Özel diyemem daha da ötesi
‘Sakın korkma’
Türk oyunculardaki eksiklik özgüven mi, bunun için ne yapılmalı?
“Benim onlara olan güvenimden, onlarda da olursa çok mutlu olurum. Bu özgüven antrenmanlardan, sahaya girip kararlı olmaktan gelir. Sana verilen her fırsatı sımsıkı tutman ve kaçırmaman lazım. Bu sadece basketbol için geçerli değil, her şeyde böyle. Al ve korkma. Sakın korkma.”
‘TBF’yi tebrik ediyorum’
Türkiye Basketbol Federasyonu gelecek sezon Gelişim Ligi kurulacağını açıkladı, Türk oyunculara faydası olacağını düşünüyor musunuz?
“Kesinlikle faydalı olur. Federasyon bu kararı almadan önce de biz burada her hafta gençler süre alsın diye bir hazırlık maçı yaptık. Haftada iki Euroleague maçı oynadığımız bir program içinde bunu yaptık ve resmi yaptık. Hakemler de vardı diğer tüm resmi maçlardaki etkenler de. Ben benchte durup, maçı yönettim... Federasyonu bu kararı için benim sadece tebrik etmem gerekir. Biz de çünkü böyle şeyler yapıyoruz. İkinci ligden veya yurtdışından bizimle oynamak isteyen birçok takım bulduk.
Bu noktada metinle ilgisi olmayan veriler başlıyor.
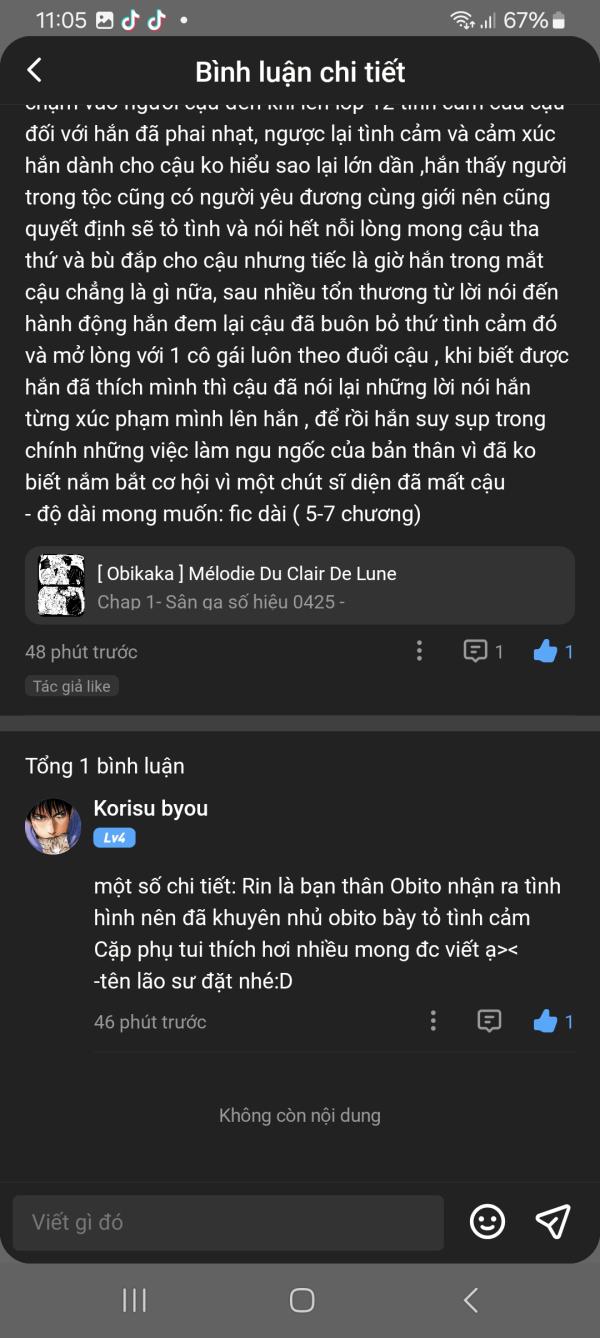
Task: Tap the 'Tổng 1 bình luận' header
Action: click(105, 766)
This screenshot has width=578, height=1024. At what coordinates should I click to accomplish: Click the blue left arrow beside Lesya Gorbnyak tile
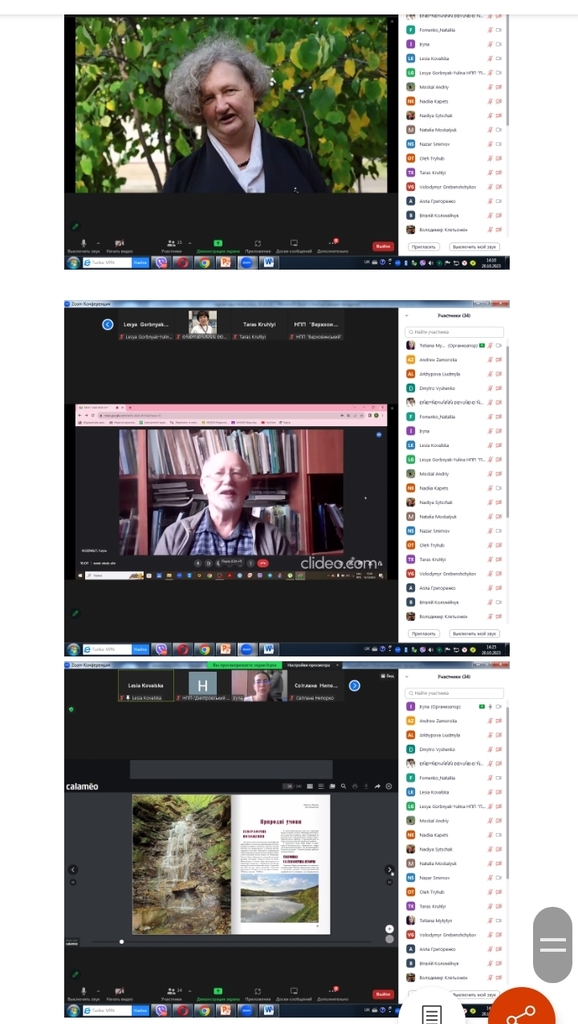tap(108, 325)
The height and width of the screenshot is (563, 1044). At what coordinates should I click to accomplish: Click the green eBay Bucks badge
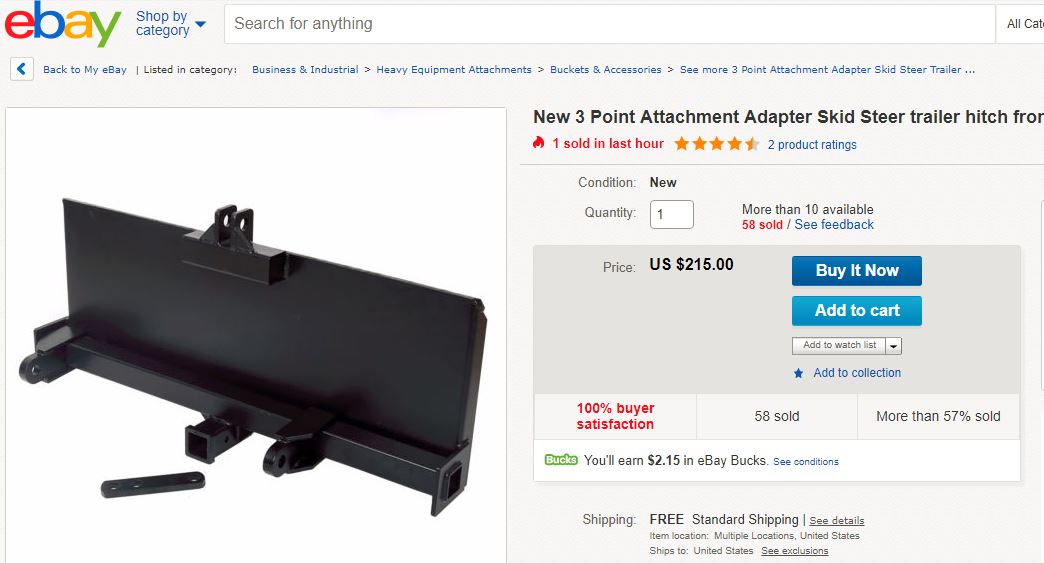coord(561,460)
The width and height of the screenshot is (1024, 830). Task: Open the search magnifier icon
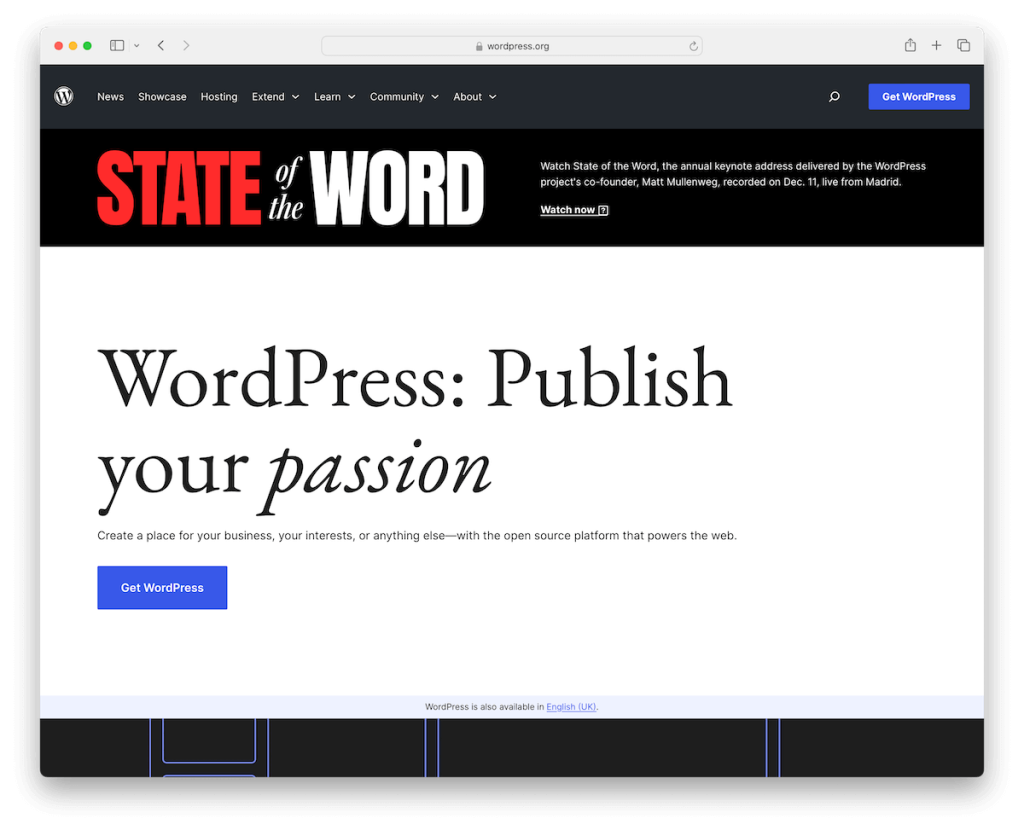(x=834, y=97)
Başlarda oyuncularımız çok ciddiye almadılar bunu ama uyardım onları. Burada oynamanız gerekiyor ki, gerçek maçlarda da süre bulabilin dedim ve ciddiyeti artırdık.”
‘Teşekkürler Ömer Onan’
“Bize destek olan herkese teşekkür ediyorum. Özellikle taraftarlarımıza. Onlarsız hiçbir şeyin anlamı yok. Bir de Ömer Onan’ı unutmamamız gerekiyor. Bu başarıda çok büyük payı vardı. Bu kadroyu sezon başında hazırlarken, Ozan Balaban, Maurizio Gherardini ve bizimle birlikte o da vardı, çok büyük katkısı bulunuyor. Onu unutmamamız lazım.”